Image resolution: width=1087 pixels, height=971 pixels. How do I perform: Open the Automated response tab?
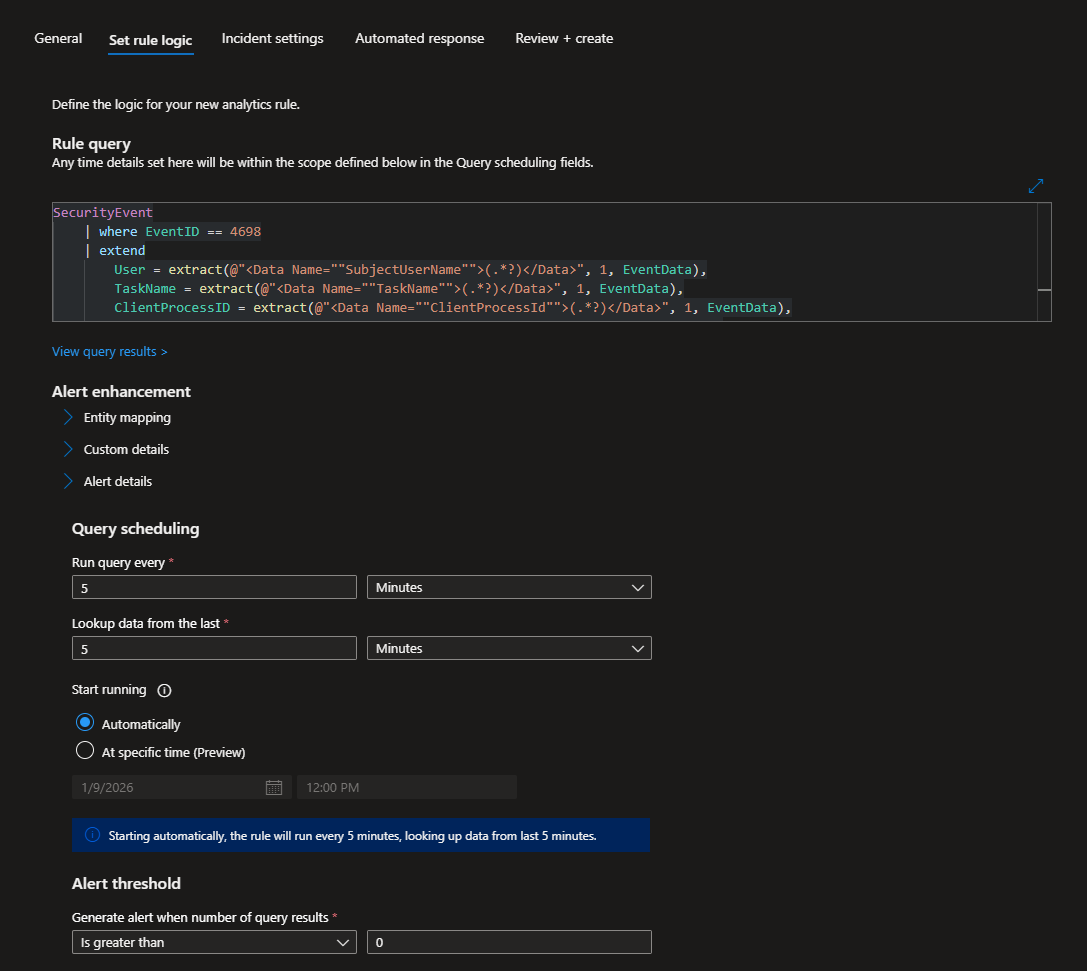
---
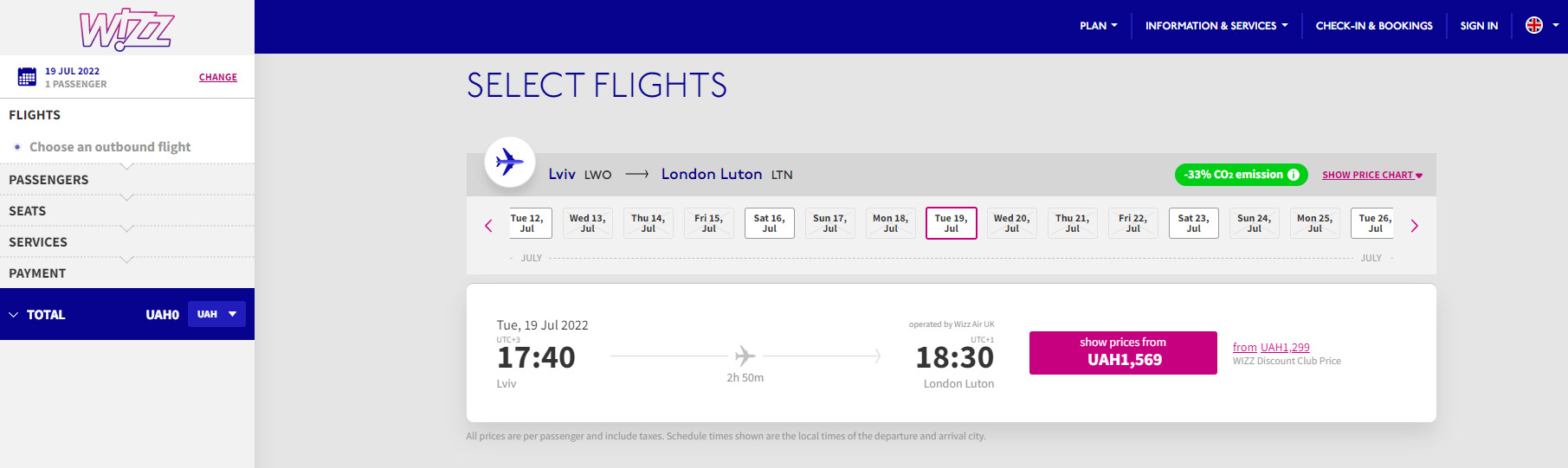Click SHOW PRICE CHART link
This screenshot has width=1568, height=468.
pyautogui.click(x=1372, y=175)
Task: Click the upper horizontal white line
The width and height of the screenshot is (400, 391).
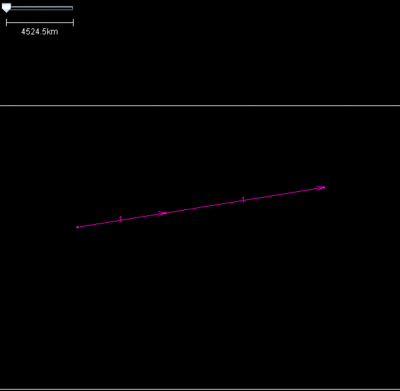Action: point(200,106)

#### To be done:
Copy out every line above in which the string "width" appears, keeping each one whole.

#### In response:
Image resolution: width=1087 pixels, height=971 pixels. How do I perform: Open the Automated response tab?
This screenshot has width=1568, height=468.
The width and height of the screenshot is (400, 391).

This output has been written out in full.